* **Requirement**
Can you return, unchanged, the lines of the entries below from the very first line up to and including the line that contains "at (331, 15)."?

Stored items
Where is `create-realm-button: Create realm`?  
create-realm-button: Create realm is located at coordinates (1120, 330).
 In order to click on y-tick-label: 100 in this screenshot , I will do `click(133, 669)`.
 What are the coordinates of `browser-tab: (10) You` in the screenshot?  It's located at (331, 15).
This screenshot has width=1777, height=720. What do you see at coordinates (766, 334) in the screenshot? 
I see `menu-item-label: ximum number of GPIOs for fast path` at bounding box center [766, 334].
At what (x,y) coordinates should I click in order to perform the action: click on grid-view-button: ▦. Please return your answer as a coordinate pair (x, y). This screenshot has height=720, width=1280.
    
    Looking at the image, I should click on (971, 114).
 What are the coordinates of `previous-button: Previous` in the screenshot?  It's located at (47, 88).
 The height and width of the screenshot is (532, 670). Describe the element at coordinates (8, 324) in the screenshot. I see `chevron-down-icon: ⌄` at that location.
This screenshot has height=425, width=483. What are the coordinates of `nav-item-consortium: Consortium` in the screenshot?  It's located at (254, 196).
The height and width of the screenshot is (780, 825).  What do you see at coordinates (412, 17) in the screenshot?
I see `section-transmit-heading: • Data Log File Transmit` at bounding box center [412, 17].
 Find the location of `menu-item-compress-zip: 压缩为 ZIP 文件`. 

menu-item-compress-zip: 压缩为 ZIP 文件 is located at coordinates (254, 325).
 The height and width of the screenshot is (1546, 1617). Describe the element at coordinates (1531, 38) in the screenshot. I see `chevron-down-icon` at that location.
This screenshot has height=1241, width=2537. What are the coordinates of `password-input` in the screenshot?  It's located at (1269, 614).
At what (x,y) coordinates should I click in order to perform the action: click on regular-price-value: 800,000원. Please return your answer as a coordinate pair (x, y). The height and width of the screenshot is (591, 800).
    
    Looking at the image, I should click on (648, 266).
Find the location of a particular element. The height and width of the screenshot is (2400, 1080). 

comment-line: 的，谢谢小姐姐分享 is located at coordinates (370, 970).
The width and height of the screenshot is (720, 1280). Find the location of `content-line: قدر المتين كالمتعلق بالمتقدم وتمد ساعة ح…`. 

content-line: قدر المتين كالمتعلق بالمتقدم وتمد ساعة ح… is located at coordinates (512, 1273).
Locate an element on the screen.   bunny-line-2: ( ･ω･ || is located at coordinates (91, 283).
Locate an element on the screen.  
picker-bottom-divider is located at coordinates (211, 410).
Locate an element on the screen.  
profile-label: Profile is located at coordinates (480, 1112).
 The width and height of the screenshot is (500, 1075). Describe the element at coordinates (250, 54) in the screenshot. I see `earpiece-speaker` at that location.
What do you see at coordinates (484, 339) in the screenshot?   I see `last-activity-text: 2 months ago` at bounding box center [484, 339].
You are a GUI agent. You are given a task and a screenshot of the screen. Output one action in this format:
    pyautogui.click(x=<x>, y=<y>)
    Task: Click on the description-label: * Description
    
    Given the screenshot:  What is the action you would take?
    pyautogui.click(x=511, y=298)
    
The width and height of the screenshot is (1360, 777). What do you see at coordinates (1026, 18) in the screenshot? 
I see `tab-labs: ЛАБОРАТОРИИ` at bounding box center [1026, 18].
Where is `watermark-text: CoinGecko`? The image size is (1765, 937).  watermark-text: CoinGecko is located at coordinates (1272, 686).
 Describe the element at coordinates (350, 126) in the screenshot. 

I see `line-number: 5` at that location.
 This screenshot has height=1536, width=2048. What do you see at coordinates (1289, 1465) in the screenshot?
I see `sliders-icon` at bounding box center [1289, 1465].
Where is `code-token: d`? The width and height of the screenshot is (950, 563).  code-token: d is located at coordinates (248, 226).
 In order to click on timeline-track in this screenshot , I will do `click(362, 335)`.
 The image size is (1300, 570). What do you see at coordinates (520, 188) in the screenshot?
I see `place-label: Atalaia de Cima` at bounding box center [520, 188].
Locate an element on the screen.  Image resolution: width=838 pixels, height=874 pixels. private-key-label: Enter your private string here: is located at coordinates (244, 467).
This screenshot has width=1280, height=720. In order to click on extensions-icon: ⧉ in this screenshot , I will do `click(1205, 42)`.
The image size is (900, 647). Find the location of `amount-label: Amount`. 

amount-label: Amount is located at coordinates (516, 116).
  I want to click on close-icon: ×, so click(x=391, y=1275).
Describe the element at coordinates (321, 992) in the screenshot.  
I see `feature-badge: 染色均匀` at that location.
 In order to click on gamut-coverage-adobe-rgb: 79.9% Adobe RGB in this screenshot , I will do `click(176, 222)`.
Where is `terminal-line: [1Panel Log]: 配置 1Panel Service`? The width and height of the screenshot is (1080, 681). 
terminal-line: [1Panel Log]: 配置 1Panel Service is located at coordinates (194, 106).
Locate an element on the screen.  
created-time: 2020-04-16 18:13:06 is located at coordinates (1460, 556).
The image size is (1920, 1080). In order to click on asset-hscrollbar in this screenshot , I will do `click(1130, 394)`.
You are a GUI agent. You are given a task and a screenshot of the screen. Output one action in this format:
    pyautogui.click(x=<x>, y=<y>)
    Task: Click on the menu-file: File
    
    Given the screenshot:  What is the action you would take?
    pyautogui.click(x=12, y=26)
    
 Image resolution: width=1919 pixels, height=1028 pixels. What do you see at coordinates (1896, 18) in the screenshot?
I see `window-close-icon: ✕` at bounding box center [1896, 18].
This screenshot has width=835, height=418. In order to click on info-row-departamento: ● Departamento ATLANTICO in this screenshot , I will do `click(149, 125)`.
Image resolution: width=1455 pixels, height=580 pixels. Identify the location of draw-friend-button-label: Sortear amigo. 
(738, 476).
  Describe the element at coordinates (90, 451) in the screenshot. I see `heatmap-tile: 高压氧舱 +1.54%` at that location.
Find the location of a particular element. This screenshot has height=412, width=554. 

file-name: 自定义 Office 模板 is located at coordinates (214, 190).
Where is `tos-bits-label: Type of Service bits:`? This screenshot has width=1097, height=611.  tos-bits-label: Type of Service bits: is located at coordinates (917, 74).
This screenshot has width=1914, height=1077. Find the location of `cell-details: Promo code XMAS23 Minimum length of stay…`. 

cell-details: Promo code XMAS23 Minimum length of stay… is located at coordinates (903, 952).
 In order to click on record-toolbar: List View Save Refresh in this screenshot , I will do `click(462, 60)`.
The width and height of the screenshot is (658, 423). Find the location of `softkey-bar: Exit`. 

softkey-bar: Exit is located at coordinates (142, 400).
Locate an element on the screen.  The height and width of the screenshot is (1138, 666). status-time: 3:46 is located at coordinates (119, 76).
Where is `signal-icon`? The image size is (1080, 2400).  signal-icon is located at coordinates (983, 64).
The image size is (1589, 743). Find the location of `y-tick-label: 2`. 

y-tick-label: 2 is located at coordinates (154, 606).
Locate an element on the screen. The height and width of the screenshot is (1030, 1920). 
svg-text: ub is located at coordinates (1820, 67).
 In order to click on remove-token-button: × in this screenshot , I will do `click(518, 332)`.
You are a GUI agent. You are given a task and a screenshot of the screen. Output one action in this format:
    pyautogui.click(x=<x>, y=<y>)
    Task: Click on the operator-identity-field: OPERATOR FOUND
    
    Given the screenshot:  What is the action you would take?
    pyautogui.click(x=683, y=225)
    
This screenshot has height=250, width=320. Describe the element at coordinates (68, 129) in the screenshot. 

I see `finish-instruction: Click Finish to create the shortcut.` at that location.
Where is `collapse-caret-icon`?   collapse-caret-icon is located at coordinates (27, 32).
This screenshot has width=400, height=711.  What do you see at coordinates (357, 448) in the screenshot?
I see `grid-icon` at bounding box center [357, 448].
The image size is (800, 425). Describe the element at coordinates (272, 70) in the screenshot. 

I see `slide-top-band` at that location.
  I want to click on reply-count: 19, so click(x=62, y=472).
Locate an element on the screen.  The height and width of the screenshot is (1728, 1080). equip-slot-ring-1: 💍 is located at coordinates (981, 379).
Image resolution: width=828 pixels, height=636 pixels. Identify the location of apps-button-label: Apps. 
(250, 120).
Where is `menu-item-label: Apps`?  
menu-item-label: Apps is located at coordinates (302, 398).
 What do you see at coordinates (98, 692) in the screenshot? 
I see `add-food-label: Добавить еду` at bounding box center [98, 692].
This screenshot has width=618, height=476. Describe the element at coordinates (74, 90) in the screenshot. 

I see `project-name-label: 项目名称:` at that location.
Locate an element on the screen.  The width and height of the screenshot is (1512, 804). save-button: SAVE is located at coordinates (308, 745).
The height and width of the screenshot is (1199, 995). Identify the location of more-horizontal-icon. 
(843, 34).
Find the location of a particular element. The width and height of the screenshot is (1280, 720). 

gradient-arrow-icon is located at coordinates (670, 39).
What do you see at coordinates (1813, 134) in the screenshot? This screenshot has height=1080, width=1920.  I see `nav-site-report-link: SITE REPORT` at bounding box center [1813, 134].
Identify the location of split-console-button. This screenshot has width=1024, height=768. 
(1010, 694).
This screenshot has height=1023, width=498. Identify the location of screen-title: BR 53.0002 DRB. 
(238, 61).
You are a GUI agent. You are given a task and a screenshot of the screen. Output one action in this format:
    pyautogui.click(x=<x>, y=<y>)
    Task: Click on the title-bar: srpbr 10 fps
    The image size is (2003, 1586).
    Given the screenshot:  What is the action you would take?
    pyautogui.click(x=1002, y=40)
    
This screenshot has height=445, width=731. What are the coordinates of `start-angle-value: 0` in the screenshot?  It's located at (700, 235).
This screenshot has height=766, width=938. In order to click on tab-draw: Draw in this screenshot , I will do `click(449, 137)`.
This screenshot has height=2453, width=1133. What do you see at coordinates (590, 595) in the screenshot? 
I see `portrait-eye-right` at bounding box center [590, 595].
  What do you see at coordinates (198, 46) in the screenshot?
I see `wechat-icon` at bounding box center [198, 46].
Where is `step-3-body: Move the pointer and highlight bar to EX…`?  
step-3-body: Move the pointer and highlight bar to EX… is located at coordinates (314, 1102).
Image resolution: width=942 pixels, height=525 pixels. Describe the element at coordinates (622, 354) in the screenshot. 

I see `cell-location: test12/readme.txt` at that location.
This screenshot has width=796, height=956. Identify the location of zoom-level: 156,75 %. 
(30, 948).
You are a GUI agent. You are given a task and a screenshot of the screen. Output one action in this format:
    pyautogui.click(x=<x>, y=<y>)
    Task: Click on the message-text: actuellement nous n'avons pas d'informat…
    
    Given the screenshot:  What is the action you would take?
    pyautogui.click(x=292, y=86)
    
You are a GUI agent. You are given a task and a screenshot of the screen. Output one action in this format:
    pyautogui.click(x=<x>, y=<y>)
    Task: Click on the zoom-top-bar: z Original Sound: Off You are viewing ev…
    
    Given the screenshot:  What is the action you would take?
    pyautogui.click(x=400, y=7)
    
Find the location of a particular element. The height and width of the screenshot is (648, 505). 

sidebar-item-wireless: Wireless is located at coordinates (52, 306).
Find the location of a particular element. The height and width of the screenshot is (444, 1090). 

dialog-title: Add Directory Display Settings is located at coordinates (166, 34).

* **Solution to this task**
Where is `create-realm-button: Create realm`?  
create-realm-button: Create realm is located at coordinates (1120, 330).
 In order to click on y-tick-label: 100 in this screenshot , I will do `click(133, 669)`.
 What are the coordinates of `browser-tab: (10) You` in the screenshot?  It's located at (331, 15).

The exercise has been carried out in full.